(Saved data entries)

== Segment start ==

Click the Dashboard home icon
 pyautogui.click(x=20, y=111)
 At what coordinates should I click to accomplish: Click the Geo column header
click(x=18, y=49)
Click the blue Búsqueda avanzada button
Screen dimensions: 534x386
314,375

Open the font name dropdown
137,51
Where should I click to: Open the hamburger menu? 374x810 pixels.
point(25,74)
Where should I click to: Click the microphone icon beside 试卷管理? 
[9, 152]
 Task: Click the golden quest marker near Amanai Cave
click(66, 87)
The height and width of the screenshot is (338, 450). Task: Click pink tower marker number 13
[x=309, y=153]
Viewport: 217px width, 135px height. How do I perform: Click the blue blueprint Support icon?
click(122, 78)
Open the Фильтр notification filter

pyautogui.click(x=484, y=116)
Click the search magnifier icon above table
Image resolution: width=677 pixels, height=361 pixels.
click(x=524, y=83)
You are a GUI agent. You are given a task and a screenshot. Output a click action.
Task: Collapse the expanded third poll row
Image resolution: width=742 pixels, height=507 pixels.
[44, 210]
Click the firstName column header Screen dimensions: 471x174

== Segment end ==

Word for word, extract all the records.

RESULT ::
Click the Dashboard home icon
 pyautogui.click(x=20, y=111)
 At what coordinates should I click to accomplish: Click the Geo column header
click(x=18, y=49)
Click the blue Búsqueda avanzada button
Screen dimensions: 534x386
314,375

Open the font name dropdown
137,51
Where should I click to: Open the hamburger menu? 374x810 pixels.
point(25,74)
Where should I click to: Click the microphone icon beside 试卷管理? 
[9, 152]
 Task: Click the golden quest marker near Amanai Cave
click(66, 87)
The height and width of the screenshot is (338, 450). Task: Click pink tower marker number 13
[x=309, y=153]
Viewport: 217px width, 135px height. How do I perform: Click the blue blueprint Support icon?
click(122, 78)
Open the Фильтр notification filter

pyautogui.click(x=484, y=116)
Click the search magnifier icon above table
Image resolution: width=677 pixels, height=361 pixels.
click(x=524, y=83)
You are a GUI agent. You are given a task and a screenshot. Output a click action.
Task: Collapse the expanded third poll row
Image resolution: width=742 pixels, height=507 pixels.
[44, 210]
Click the firstName column header Screen dimensions: 471x174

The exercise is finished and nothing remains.